Münsingen - Altweiberfrühling im Schlossgut
Sie haben es gewagt – und das Publikum war begeistert: Die Theatergruppe Aaretaler Volksbühne verwandelte den Kultfilm «Die Herbstzeitlosen» in den «Altweiberfrühling». Das Stück wird regelmässig auch auf grossen Bühnen gespielt.
Ist eine Laienschauspieltruppe mit einem Stück, das sich am Kultfilm «Die Herbstzeitlosen» orientiert, nicht zum Scheitern verurteilt? An der Premiere der neusten Inszenierung der Aaretaler Volksbühne Münsingen beantwortete das Publikum die Frage auf eindrückliche Art: mit Zwischenrufen und einem frenetischem Applaus. Das Stück «Der Altweiberfrühling» von Stefan Vögel wurde begeistert aufgenommen.
Gegen Grenzen in Köpfen
«S isch ja nur es chlises Träumli gsi» spielte der Profimusiker Armin Waschke am Flügel.
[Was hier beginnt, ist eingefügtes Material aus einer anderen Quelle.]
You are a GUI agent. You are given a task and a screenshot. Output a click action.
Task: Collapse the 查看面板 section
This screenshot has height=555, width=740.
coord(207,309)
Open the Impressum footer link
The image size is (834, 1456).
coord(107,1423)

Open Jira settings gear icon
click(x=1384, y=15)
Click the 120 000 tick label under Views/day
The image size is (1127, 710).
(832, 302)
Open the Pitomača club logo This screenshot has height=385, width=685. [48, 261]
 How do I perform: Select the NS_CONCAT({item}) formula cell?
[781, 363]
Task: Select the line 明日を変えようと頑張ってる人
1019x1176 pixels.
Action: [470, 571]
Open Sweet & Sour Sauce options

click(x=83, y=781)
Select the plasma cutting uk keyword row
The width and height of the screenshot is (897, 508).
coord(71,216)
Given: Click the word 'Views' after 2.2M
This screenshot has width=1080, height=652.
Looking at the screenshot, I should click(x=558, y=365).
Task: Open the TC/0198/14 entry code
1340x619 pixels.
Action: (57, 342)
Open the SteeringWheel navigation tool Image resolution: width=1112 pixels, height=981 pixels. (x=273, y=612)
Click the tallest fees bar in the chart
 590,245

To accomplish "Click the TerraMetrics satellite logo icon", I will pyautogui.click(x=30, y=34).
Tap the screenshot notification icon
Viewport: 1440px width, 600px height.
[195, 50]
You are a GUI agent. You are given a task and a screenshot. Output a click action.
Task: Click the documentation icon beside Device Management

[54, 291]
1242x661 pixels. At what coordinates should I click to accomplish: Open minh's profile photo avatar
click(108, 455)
Und um einen kleinen Traum in Rosa und Lachs drehten sich auch die Gedanken von Martha (Beatrice Stahlberger). Doch ihre Gedanken blieben nicht an Spitzenhöschen, Büstenhalter und Corsagen hängen. Es ging vielmehr um gesellschaftliche Fragen. Ist das Älterwerden ein Gang auf das Abstellgleis, oder ist es eine zweite Chance, seine verbliebenen Träume zu verwirklichen? Wie im Film geht es auch auf dem Bühnenstück um die Auflehnung gegen Grenzen in den Köpfen und um die Verlogenheit der Männer im Dorf. Wie die Hüllen einer Zwiebel streifen Martha und ihre drei Freundinnen einengende Gepflogenheiten ab. Martha gewinnt an Schwung, bewegt sich mehr und mehr, lacht, tanzt, singt.
Es ist das neunköpfige Schauspielensemble als Ganzes, das der Aaretaler Volksbühne wohl einen weiteren Erfolg bescheren wird. Die Natürlichkeit, wie die Laienschauspieler ihre Rolle leben, überzeugt. Gekonnt wird überspitzt, ohne dass es dabei lächerlich wirkt. Da ist Käthi Pfister als Hanni Bieri. Ihre Rolle als nicht gerade topintelligente, aber geradlinige Bäuerin nimmt man ihr sofort ab. Und da ist neben dem Vereinspräsidenten Samuel Kobel als Pfarrer auch Marlise Heng, die erstmals mitspielt und gleich voll loslegt. Und da ist nicht zuletzt der Laferi ohne Herz, Gemeindepräsident Fritz Bieri. Gespielt wird er von Remo La Marra, einem langjährigen Mitglied des Vereins.
An der Premiere hasste ihn das Publikum aus ganzem Herzen. Immer wieder ging über sein Vorgehen ein Raunen der Entrüstung durch die Reihen. Die LLP, eine rückständige Partei mit einem Egoisten an der Spitze, hätte in Münsingen keine Chance, das war sofort klar.
Regie und Hauptrolle
Eine Inszenierung trägt immer auch die Handschrift eines Regisseurs oder einer Regisseurin. Mit Beatrice Riesen-de Zordo nahm eine Frau aus den Reihen des Vereins das Zepter in die Hand. Sie konnte dabei auf ihre zahlreichen Erfahrungen als Regisseurin zählen. Diese langjährige Praxis habe sie dazu bewogen, gleich noch eine Hauptrolle zu übernehmen, erklärte sie nach der Aufführung. Die von ihr gespielte Lisi entspreche ihrer Art: «Ich bin gerne etwas verrückt, das drückt auch bei der Regie durch.»
Unzählige Arbeitsstunden
So leichtfüssig und herzerwärmend die Premiere auch daherkam, dahinter stecken schier unzählige Arbeitsstunden. Begonnen hatte das Ganze nicht erst mit den Proben. Denn der Verein hat mit der Gemeinde Münsingen eine Leistungsvereinbarung. Er muss administrative Arbeiten übernehmen, die Werbung organisieren, Bühnenbilder montieren und Kostüme suchen. «Das ist eine Jahresaufgabe, und jetzt sind wir bereits am Vorbereiten der nächsten Inszenierung», erklärte Vereinspräsident Kobel nach der gelungenen Premiere. Doch vorerst stehen nun die elf weiteren Vorstellungen im Zentrum.